I like horsey books. I loved Seabiscuit, read it like it was a race.
This book right here, was a slog. Compared to Seabiscuit, it was more like the horse Yellow Hand, who finished 100 lengths behind M o' W in a race.
It took me 3 tries and a couple of years to finish this book and the reason is that it does not tell a story. It more or less recounts facts, trivia and races. It lacks a narrow focus and just throws so many names (horse names, trainer names, owner names, racetrack names, jockey names) that I found that the only way to finish it was to just keep going. "Who the hell is Donut's Revenge and what races has he won?" I sometimes got whiplash when from one paragraph to the next she would change the subject so radically that I would have to backtrack to see if I had missed something.
Most annoying of all are the units of measurements. Going back and forth between furlongs and miles and 18/57ths of a quantum-yard and what horse could race a parsec in how many quasi-nano-molecular-sheep-intestine-digestions (a measure of time in horse racing). It became really meaningless to try to guess if 7/8ths of a furlong in .23 and 1/5 was impressive or not. She told me it was, so...okay. I understand this is how things were measured in 1920, but it made reading feel like homework.

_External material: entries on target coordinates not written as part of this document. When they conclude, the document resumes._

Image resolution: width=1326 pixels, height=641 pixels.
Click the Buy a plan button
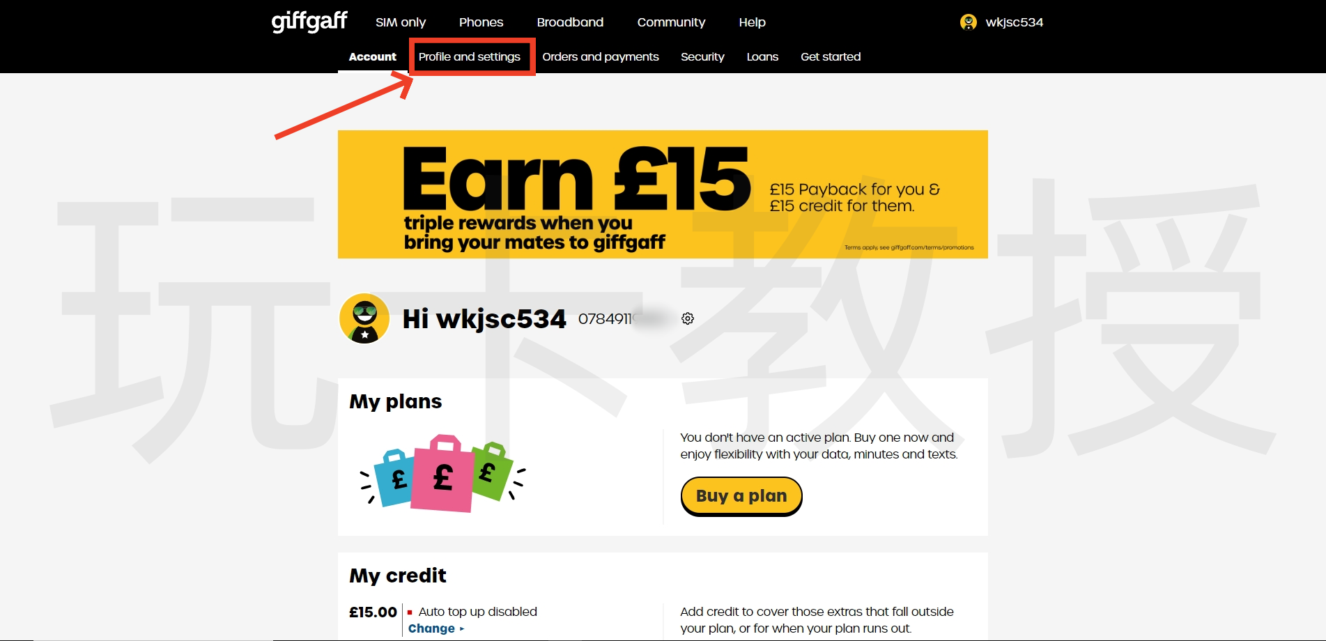coord(741,496)
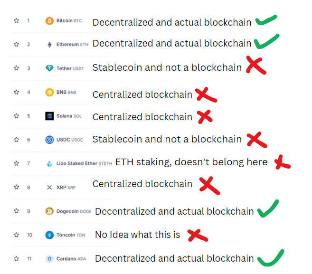This screenshot has width=312, height=274.
Task: Click the green checkmark beside Bitcoin
Action: pos(266,20)
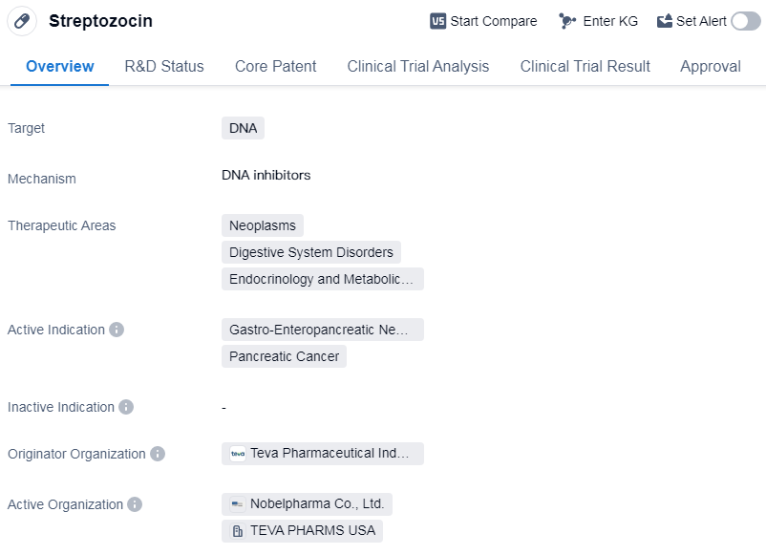Open the R&D Status tab
Image resolution: width=766 pixels, height=555 pixels.
164,66
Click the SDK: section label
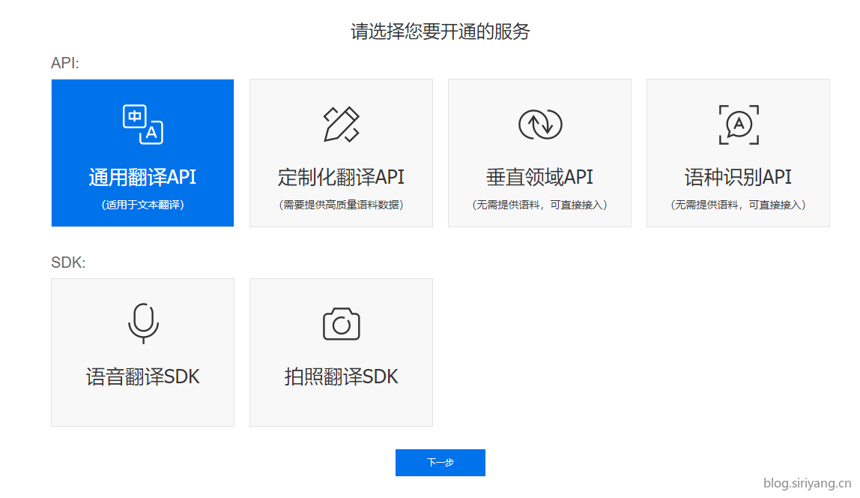 [68, 263]
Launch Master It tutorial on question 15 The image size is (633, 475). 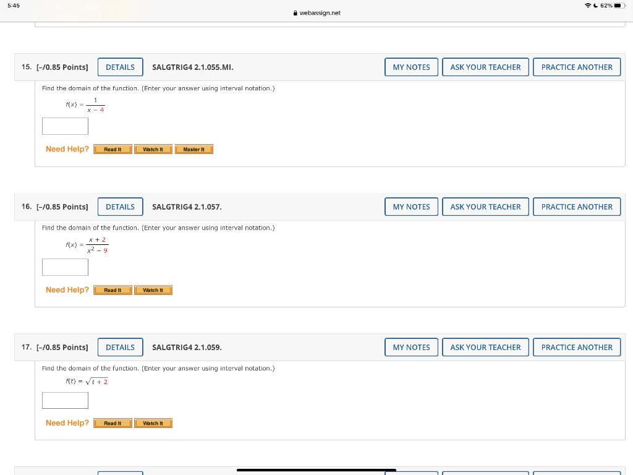coord(193,148)
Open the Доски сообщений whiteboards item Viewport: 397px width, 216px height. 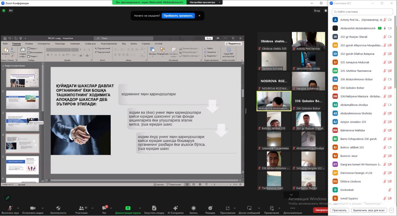tap(249, 208)
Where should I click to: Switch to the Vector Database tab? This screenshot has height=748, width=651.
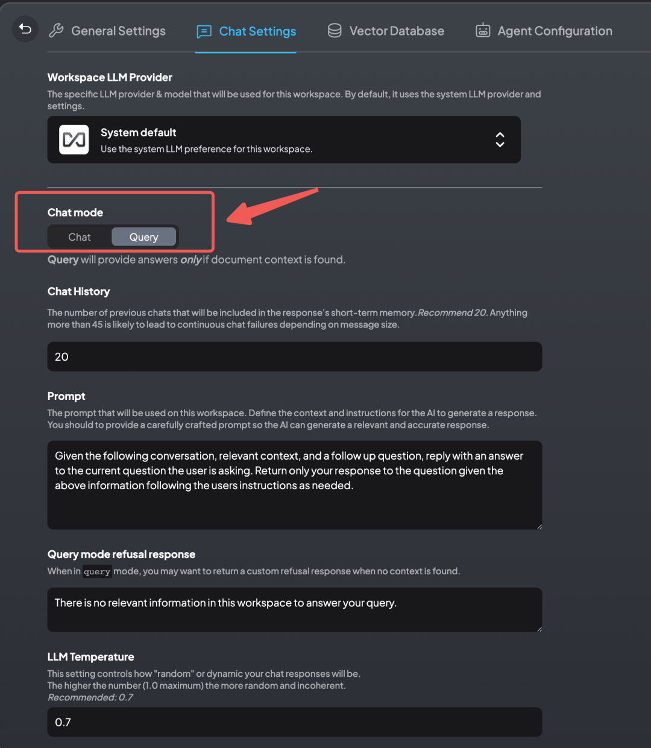(x=397, y=31)
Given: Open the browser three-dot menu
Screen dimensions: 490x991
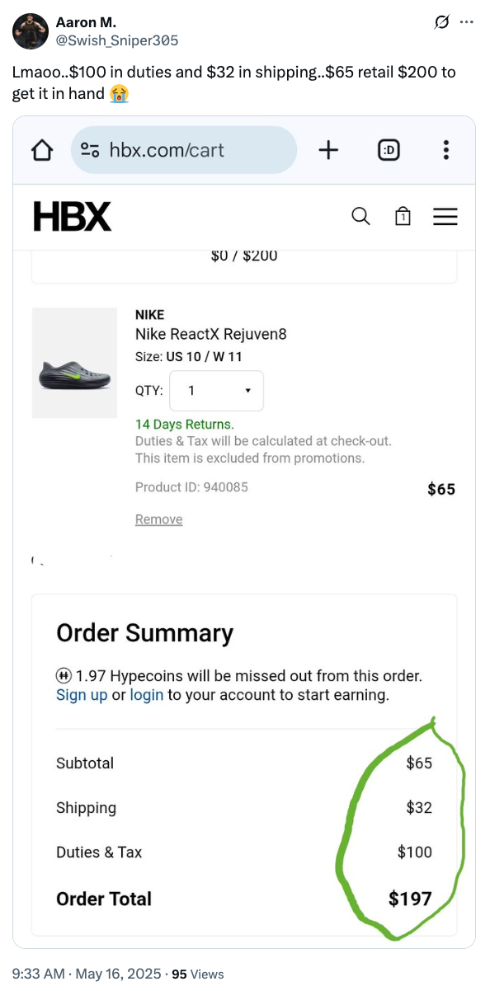Looking at the screenshot, I should coord(445,149).
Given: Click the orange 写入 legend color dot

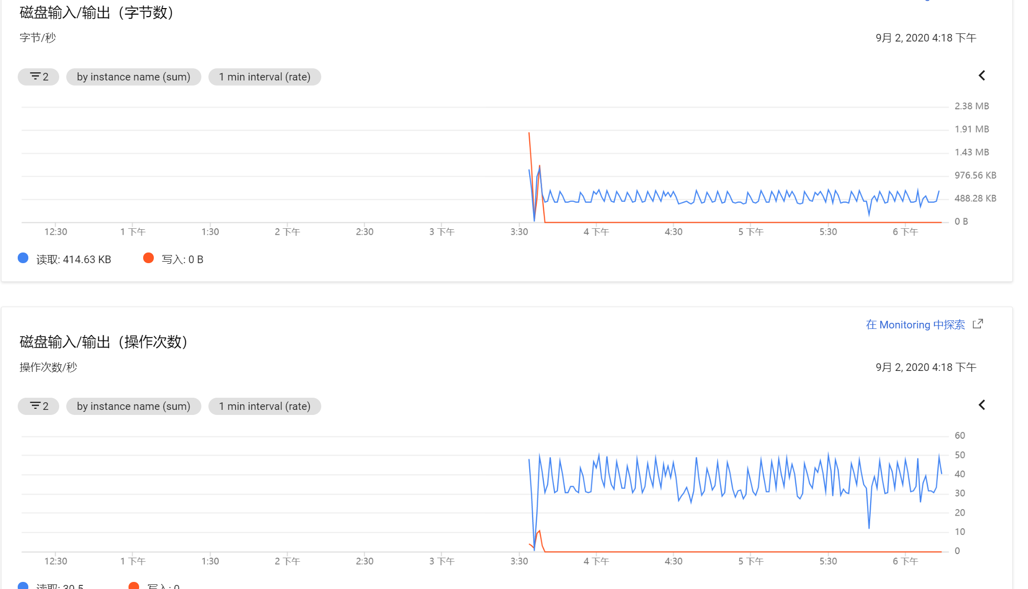Looking at the screenshot, I should 148,258.
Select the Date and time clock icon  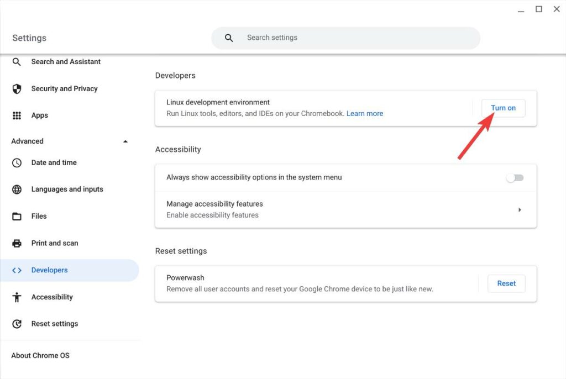point(17,162)
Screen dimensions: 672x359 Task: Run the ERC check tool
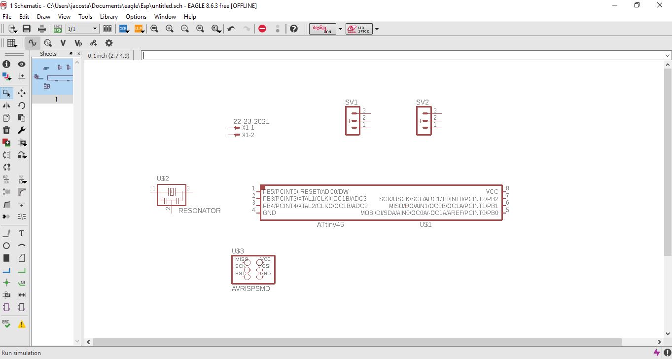6,324
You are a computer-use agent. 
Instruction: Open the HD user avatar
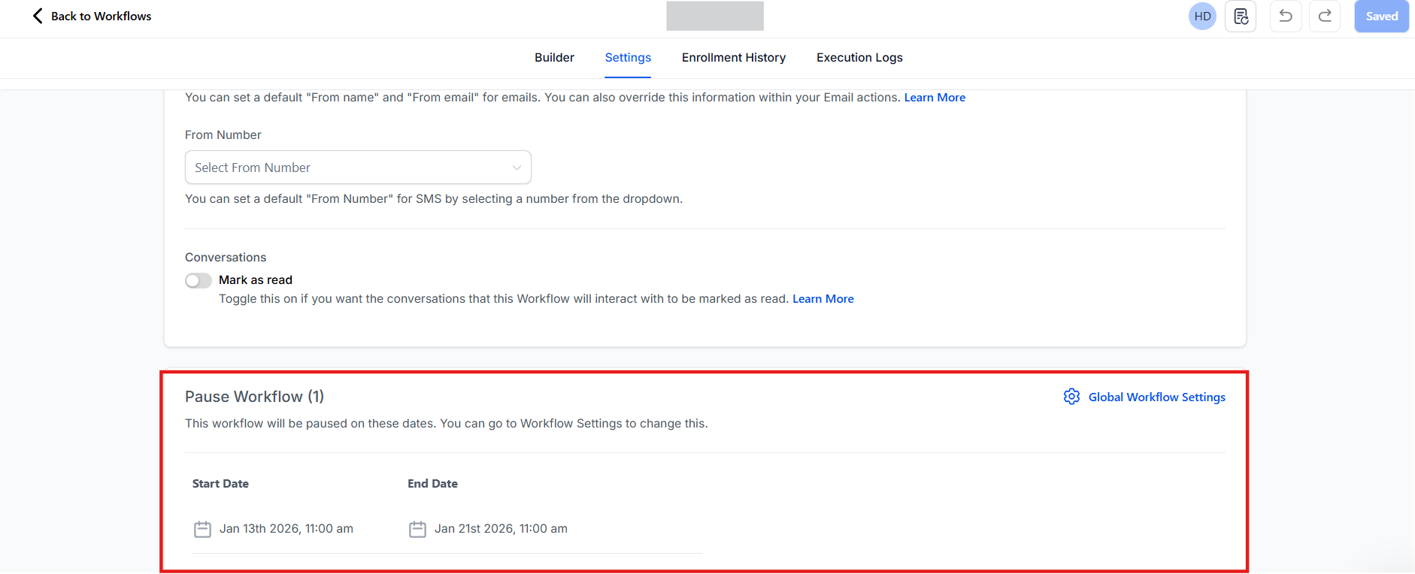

Now, the story of the horse is interesting, but not even that interesting. Man o' War was a superb horse and once people realize this, he mostly runs by himself, because nobody wants to challenge the sure-thing. (*Stifles huge yawn*) The biggest setback this wonder-equine ever suffers is losing a shoe here and there. Worst of all, the big showdown at the end of the book, the match race against the one horse who can beat him (!) is an absolute let down. Allow me to replay it for you: And they're off! Man o' War takes the lead. He keeps the lead. The other horse never challenges him. Man o' War wins. Yay.
I finished this book out of stubborness. I was given 2 copies of this book at 2 different times (gave one of them away, will probably donate this copy, too) and it felt disrespectful to not read it all. Otherwise I probably would have stopped for good.
Unless you're really into horse racing, I can't recommend this one. Though if you do pick it up, it's a (relative) breeze, at 280 pages.